“Gut Microbiome & Autoantigens”
PI: Eran Segal, PhD
Weizmann Institute of Science
Dr. Eran Segal (PhD), Principal Investigator of the Segal Lab at Weizmann Institute in Israel, is leading a project exploring the potential gut microbiota-immune system interaction in ME/CFS. Working with Thomas Vogel (PhD), a postgraduate in his research group, Dr. Segal is using a multidisciplinary approach that combines novel experimental approaches and unbiased machine learning algorithms. In line with an autoimmunity hypothesis of the disease, the researchers will comprehensively examine the role of antibodies (the humoral adaptive immune response) against autoantigens and microbiota in ME/CFS patients and healthy controls.
Major Ramsay goals fulfilled:
✓ Bringing new researchers into the field. The Ramsay Awards enabled Dr. Segal, an expert computational biologist, to initiate original research into ME/CFS.
Watch an interim update from Dr. Segal here
Read an interview with Dr. Segal and Dr. Vogel here
Learn more about Dr. Segal’s development of personalized medicine approaches that combine human genetics, the microbiome, and nutrition in a TEDx talk here
Read the research team’s study abstract below:
Patients with ME/CFS (myalgic encephalomyelitis/chronic fatigue syndrome) experience a lingering fatigue that can drastically impair their social and work life. The cause(s) and exact disease mechanism(s) still remain elusive. Several directions are currently investigated, ranging from biological processes involved in energy production (e.g. metabolism and mitochondrial dysfunction) to neuroendocrinological aspects (e.g. hormone signaling).
Also, a pronounced involvement of the immune system and inflammation in ME/CFS has been proposed. Some evidence is even pointing towards autoimmunity, as ME/CFS is associated with the autoimmune diseases hypothyroidism and Sjögren’s syndrome. The immune system is crucial for the protection against pathogens such as bacteria and viruses. Yet, failure to discriminate between pathogens (non-self) and cells of the human body (self) can result in autoimmunity. Also, immune reactions against non-pathogenic (commensal or symbiotic) microorganisms can be a driving factor in autoimmune diseases (e.g. inflammatory bowel disease; Crohn’s disease). Treatment with Rituximab has elicited positive responses in the majority of ME/CFS patients in clinical trials, underlining an autoimmune aspect of ME/CFS. The monoclonal antibody Rituximab is specifically targeting the depletion of antibody producing B cells and routinely used for the treatment of lymphomas as well as autoimmune diseases (e.g. rheumatoid arthritis). The beneficial effect of Rituximab on autoimmune diseases is due to the depletion of autoantibody producing B cells. As Rituximab treatment alleviates ME/CFS in a considerable subset of patients, (auto) antibodies are believed to represent at least a contributing disease mechanism. Yet, it is currently unknown which (auto) antigens are targeted or to which extent the antibody repertoires between ME/CFS patients and healthy controls overlap.
Aside of this autoimmunological aspect, a dysbiosis of the gut microbiota in ME/CFS patients has been reported, in line with intestinal symptoms experienced by many ME/CFS patients.

--- Work instruction A ---
In the gut microbiome and autoantigens text, which two autoimmune diseases is ME/CFS said to be associated with?
--- Work instruction B ---
Reproduce the part of the gut microbiome and autoantigens text from "PI: Eran Segal, PhD" to "and healthy controls.".

--- Dataset content ---
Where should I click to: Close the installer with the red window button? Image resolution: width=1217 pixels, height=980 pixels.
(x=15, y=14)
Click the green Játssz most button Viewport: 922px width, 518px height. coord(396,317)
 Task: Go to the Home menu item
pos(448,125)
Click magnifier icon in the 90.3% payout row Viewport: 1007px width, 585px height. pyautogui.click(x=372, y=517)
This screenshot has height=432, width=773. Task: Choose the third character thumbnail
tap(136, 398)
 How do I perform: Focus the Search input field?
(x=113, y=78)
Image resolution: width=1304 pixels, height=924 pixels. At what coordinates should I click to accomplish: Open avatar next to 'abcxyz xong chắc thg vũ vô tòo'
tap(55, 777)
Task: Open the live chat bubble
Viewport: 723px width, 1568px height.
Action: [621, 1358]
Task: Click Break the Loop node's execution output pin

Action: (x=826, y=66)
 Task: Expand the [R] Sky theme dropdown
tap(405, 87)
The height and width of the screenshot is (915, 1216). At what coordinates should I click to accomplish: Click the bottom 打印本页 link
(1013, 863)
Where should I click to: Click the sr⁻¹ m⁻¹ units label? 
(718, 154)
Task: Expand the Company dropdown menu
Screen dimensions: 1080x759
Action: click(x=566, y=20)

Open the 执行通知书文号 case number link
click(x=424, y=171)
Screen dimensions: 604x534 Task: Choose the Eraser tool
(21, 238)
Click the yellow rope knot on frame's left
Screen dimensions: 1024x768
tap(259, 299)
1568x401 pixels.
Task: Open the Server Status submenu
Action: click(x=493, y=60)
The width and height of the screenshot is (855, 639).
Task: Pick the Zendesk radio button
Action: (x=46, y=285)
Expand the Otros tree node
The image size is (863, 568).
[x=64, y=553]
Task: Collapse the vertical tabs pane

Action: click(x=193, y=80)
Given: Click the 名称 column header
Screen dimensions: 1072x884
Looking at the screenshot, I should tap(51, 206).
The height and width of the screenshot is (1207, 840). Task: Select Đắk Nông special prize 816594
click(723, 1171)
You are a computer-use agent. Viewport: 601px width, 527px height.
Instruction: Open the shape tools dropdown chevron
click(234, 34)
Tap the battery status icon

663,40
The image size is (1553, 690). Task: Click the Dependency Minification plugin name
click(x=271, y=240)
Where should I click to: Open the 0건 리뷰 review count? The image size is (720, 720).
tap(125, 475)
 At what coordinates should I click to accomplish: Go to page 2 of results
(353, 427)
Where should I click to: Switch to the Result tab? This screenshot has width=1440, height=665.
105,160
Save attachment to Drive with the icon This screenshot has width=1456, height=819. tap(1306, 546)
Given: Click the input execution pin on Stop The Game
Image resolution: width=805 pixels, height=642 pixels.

--- Task result A ---
Hypothyroidism and Sjögren’s syndrome.

--- Task result B ---
PI: Eran Segal, PhD
Weizmann Institute of Science
Dr. Eran Segal (PhD), Principal Investigator of the Segal Lab at Weizmann Institute in Israel, is leading a project exploring the potential gut microbiota-immune system interaction in ME/CFS. Working with Thomas Vogel (PhD), a postgraduate in his research group, Dr. Segal is using a multidisciplinary approach that combines novel experimental approaches and unbiased machine learning algorithms. In line with an autoimmunity hypothesis of the disease, the researchers will comprehensively examine the role of antibodies (the humoral adaptive immune response) against autoantigens and microbiota in ME/CFS patients and healthy controls.